TEXTE FOURNI:
Bâtiment du ministère du Travail

Une dizaine d’employés de l’usine Cap Kali sont dans la tourmente depuis qu’ils ont appris que leur employeur comptait les licencier. Leurs tentatives pour obtenir des explications à ce sujet se sont avérées vaines. Les employés, en majorité des superviseurs, disent ne pas comprendre comment des plus jeunes ont été appelés à partir, alors que certaines personnes ayant dépassé la soixantaine ont, elles, été maintenues en poste. Ce qu’ils considèrent comme une « injustice ». Certains comptent par ailleurs plus de 20 années de service.

« Pourquoi nous ? » C’est la question que se posent ces superviseurs, en majorité des femmes, après avoir appris que l’usine Cap Kali, située à Rivière-du-Rempart, comptait se séparer d’eux. Jeudi dernier, ils avaient rendez-vous au Redundancy Board, mais leur employeur, n’ayant pas la liste complète de ceux qu’il compte remercier, a été prié de revenir avec tous les documents nécessaires. Tout a basculé pour ces employés depuis le confinement. D’abord, ils n’ont perçu que 50% de leur salaire pour le mois de mars, avant d’être ensuite remboursés. Ensuite, ils ont appris que leurs noms se trouvaient sur la liste du Workfare Programme. « Nous étions 14 personnes concernées au départ. Par la suite, on ne sait sur quels critères, mais on a décidé d’en garder quatre. Et nous, qui sommes parmi les dix autres, nous nous retrouvons au Redundancy Board. »

SECTION DES DONNÉES:

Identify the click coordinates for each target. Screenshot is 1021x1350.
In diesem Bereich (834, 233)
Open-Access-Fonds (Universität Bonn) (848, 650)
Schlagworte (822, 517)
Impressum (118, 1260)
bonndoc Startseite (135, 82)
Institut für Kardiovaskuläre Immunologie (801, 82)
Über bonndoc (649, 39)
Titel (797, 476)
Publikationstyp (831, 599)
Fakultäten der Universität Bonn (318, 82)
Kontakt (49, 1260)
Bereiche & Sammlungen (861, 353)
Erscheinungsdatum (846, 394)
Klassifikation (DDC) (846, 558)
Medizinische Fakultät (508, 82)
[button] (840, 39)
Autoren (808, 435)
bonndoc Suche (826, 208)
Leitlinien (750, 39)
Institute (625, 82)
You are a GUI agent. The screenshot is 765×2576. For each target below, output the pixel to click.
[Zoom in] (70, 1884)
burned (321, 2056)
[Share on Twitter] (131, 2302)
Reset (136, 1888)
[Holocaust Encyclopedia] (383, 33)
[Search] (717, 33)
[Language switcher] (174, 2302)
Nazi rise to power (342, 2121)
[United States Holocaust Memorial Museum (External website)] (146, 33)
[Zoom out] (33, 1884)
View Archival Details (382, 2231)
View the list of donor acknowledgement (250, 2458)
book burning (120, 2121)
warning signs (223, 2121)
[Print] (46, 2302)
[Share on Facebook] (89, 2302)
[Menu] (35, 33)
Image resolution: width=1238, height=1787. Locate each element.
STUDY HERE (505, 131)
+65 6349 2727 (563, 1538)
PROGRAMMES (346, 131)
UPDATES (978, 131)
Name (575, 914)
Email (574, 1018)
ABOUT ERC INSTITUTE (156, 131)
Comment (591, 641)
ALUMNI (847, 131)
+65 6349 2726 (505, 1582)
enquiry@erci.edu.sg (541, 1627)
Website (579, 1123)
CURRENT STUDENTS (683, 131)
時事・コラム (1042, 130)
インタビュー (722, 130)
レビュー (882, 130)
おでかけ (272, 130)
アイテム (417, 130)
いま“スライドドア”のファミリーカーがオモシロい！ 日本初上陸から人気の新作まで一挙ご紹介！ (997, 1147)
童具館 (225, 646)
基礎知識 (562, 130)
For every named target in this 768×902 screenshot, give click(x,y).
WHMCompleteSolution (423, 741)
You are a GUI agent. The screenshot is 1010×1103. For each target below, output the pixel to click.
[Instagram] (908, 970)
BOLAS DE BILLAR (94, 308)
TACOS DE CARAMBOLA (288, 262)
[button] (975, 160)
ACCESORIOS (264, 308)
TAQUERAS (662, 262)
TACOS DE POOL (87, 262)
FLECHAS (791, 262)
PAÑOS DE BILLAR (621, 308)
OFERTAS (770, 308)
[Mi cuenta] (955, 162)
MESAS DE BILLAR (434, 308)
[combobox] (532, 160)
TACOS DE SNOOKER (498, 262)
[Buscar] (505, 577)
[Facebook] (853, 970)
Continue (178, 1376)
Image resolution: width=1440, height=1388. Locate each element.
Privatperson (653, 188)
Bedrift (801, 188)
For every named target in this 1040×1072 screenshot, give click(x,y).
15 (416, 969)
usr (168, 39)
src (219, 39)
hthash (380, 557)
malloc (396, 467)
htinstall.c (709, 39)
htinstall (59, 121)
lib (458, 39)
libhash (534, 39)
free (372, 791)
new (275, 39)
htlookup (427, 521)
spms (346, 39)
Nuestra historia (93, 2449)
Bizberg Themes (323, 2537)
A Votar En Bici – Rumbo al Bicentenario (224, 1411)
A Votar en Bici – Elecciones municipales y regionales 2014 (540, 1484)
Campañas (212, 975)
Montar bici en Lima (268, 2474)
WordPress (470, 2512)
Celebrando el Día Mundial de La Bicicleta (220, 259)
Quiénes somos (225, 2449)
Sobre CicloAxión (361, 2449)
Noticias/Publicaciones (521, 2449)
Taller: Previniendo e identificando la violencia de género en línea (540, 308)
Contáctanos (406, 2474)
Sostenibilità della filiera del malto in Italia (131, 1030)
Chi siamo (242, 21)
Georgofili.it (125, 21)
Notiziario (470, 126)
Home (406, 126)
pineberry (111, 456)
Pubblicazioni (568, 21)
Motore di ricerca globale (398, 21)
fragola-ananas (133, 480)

TRAVAIL À FAIRE: Poursuivez l'article sur les superviseurs de l'usine Cap Kali menacés de licenciement, en reprenant juste après sa dernière phrase.

RÉSULTAT DE L'EXERCICE:
Certains de ces employés comptent plus de 20 années de service et d’autres, eux, de 15 à 16 années. « Nous sommes tous des superviseurs. On a gardé des machinistes et on veut nous licencier. Nous voulons comprendre pourquoi. Nous voulons aussi savoir si le règlement de “last in first out” a été respecté. » Nos interlocuteurs disent également leur colère face au fait que l’employeur ait choisi de garder une employée de 70 ans au détriment des plus jeunes. « Pourquoi garder une personne qui touche déjà sa pension, alors que nous, on veut nous mettre à la porte ? Est-ce une règle dans ce pays que les vieux travaillent et que les jeunes soient au chômage ?Est-ce que le gouvernement permet une telle chose ? »

Ces derniers font aussi valoir qu’en cette période de crise, il leur sera difficile de trouver un autre emploi. Ils se montrent également très critiques envers leur directrice, une étrangère qui gère l’entreprise depuis 18 mois. « On nous a donnés comme raison que ceux qui seront licenciés sont ceux qui s’absentent trop. Mais si tel était le cas, pourquoi ne nous a-t-on pas donné un “warning” ? Pourquoi, pendant tout ce temps, on considérait que nous faisions bien notre travail et que, subitement, on change d’avis pour dire que nous nous absentons trop ? »

Ces employés de Cap Kali sont encadrés par les représentants de la General Workers’ Federation (GWF). Ashvin Gudday, de la fédération, explique : « Nous leur apportons notre soutien, car nous les avons rencontrés au ministère du Travail et ils étaient un peu perdus. D’après ce que nous voyons, il y a un amalgame de l’article 72 (A) de la Workers Rights Act, qui ne s’applique pas au secteur textile. »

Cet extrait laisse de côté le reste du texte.